01. For the collector in your life. This oversized hardcover edition of Wednesday Comics is a gorgeous book that is only superseded in coolness by the original newsprint issues. Bonus points if you can track those down and deliver both in one gorgeous package that would make any collector salivate.
What it is: Wednesday Comics was a stunning experiment that I hope Mark Chiarello will try to duplicate sometime in the future – an experiment in which he took some of absolute best artists and writers working in comics and told them to do whatever they wanted. The result is some of the most creative, interesting, and flat out beautiful work I’ve seen in a VERY many years. Wednesday Comics collects stories from Neil Gaiman, Kurt Busiek, Amanda Conner, David Azzarello, Jimmy Palmiotti, Dave Gibbons, Karl Kerschl, Mike Allred, Ben Caldwell and many others and focuses on a large variety of characters from Wonder Woman and Batman to Sgt.
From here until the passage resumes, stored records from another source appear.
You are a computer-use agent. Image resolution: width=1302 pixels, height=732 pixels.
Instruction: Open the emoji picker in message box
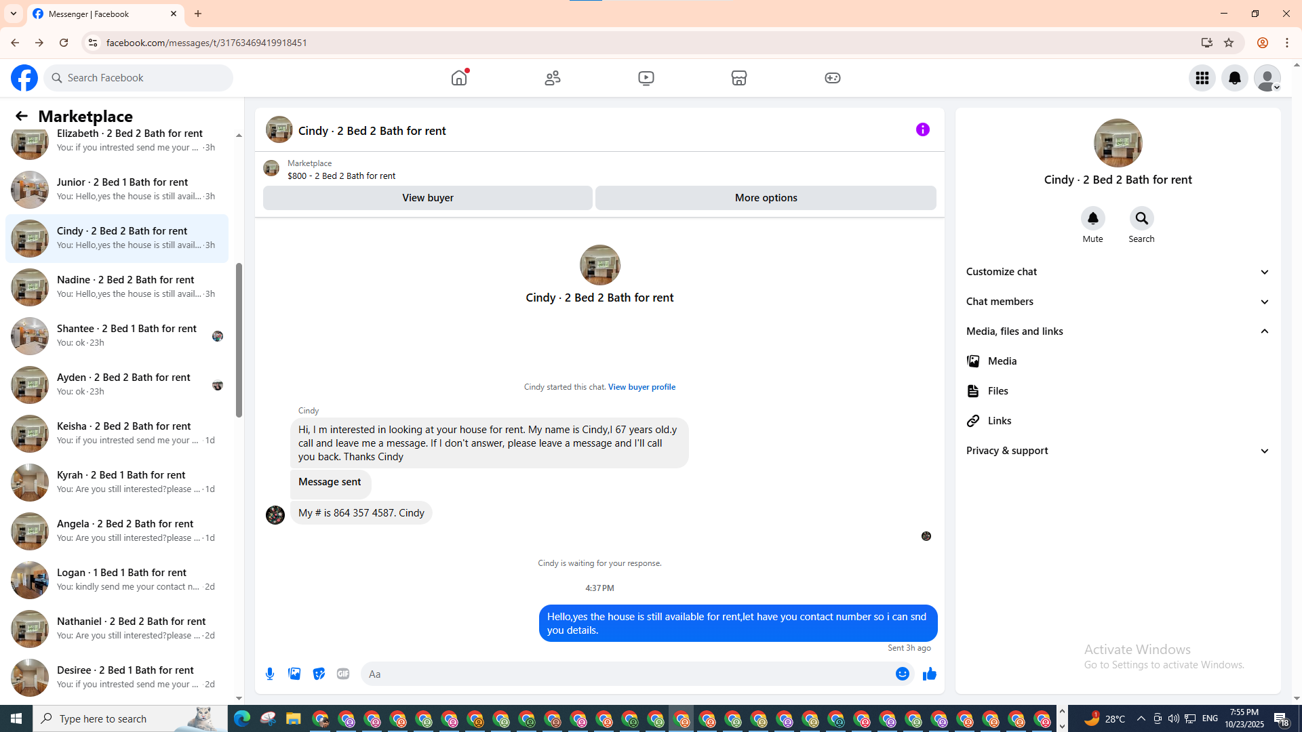tap(902, 674)
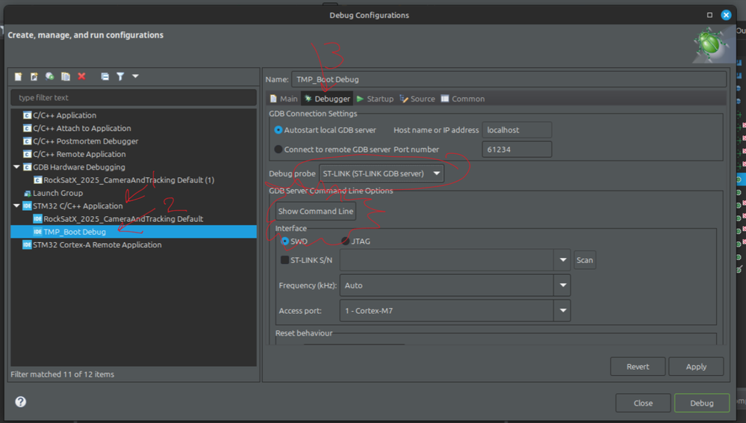Image resolution: width=746 pixels, height=423 pixels.
Task: Collapse the GDB Hardware Debugging node
Action: [16, 167]
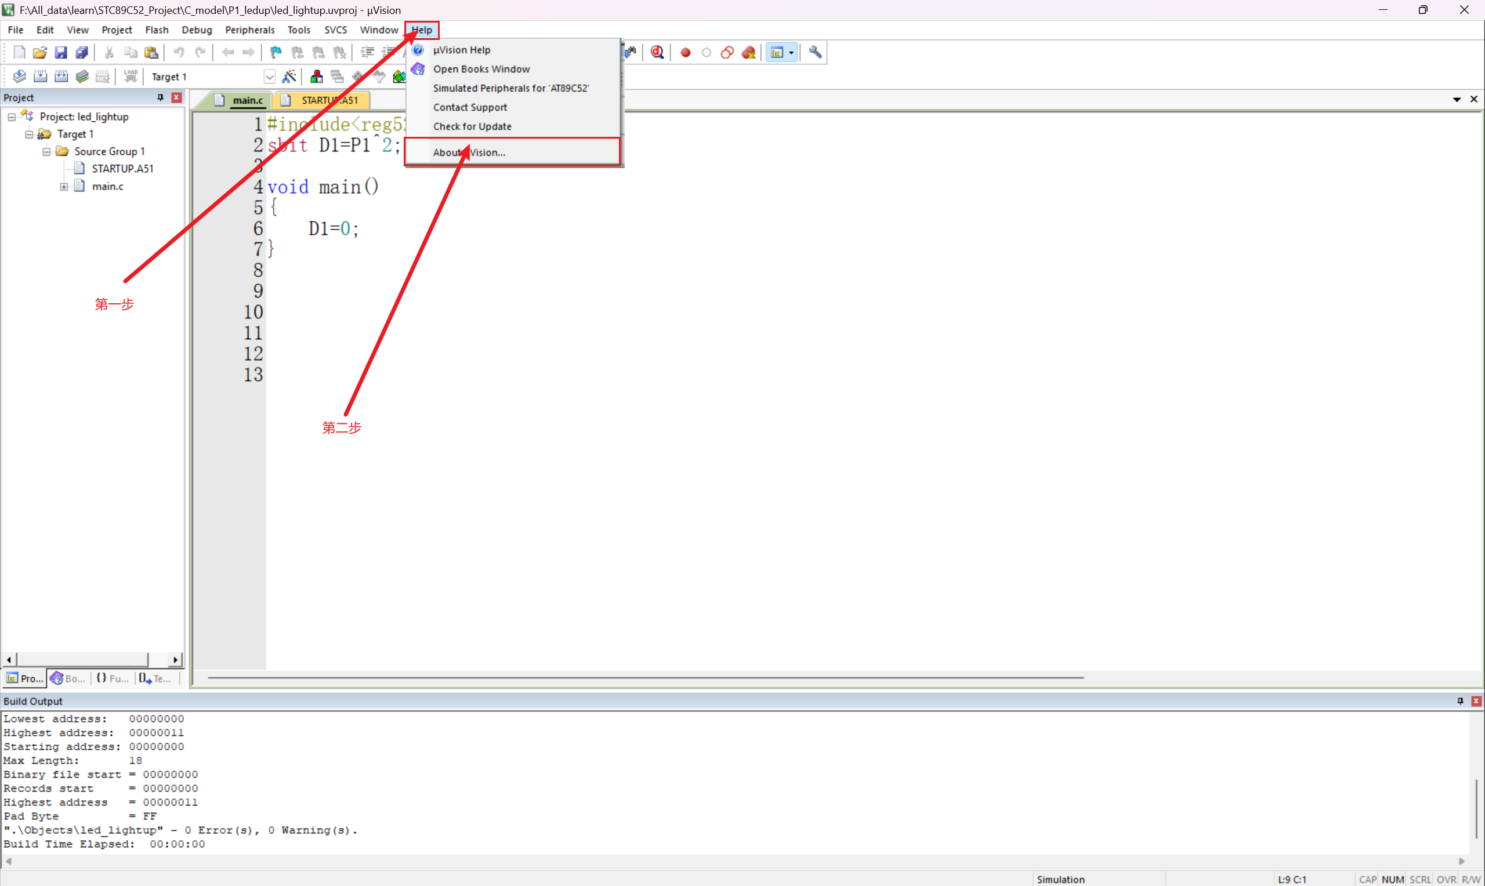Click the Start/Stop Debug Session icon
Viewport: 1485px width, 886px height.
point(657,53)
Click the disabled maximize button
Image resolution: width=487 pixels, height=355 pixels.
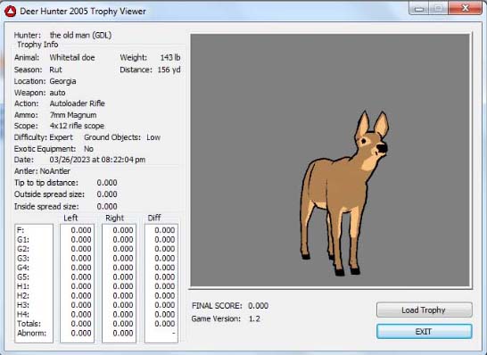pos(439,8)
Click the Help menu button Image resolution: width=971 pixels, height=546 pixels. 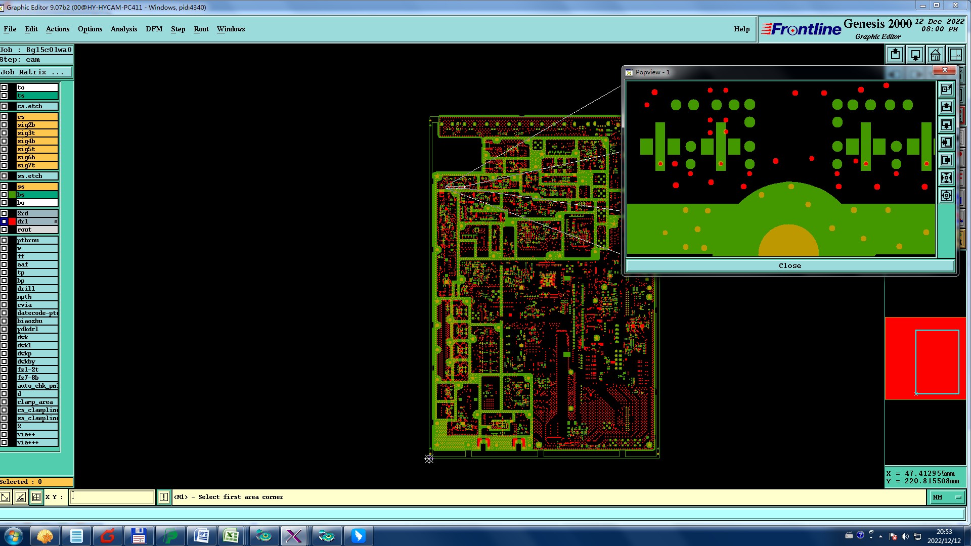click(741, 29)
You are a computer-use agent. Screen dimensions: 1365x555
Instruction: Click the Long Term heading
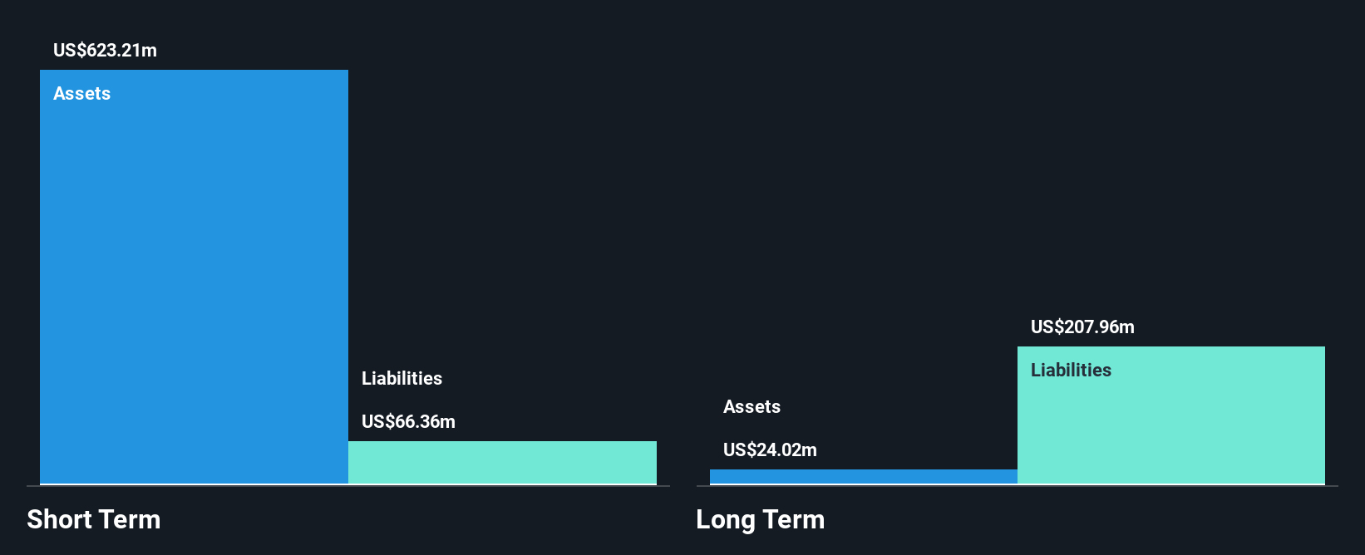pos(761,519)
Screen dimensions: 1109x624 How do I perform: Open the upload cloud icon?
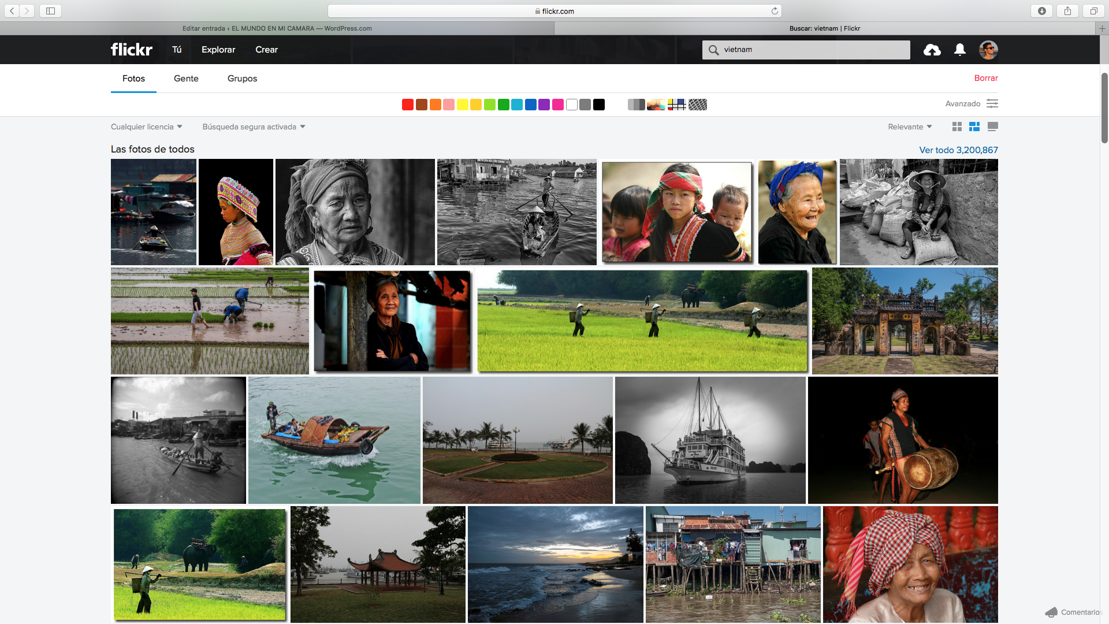click(x=932, y=50)
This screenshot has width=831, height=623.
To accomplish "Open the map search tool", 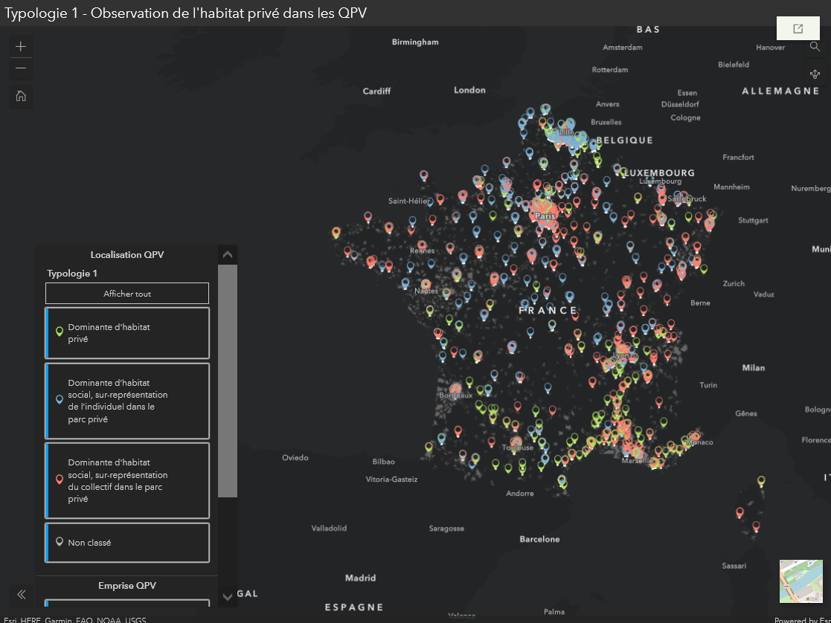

Rock and Metamorpho.
Why it’s female positive: Stories featuring heavy-hitters Wonder Woman, Supergirl, Catwoman (among others), plus 12 huge beautiful Supergirl pages by artist Amanda Conner.
Wednesday Comics. Mark Chiarello (editor). Various Writers, Various artists. DC Comics. $49.99. Full Color. Hardcover (large format size). 200 Pages. Release date: June 1, 2010.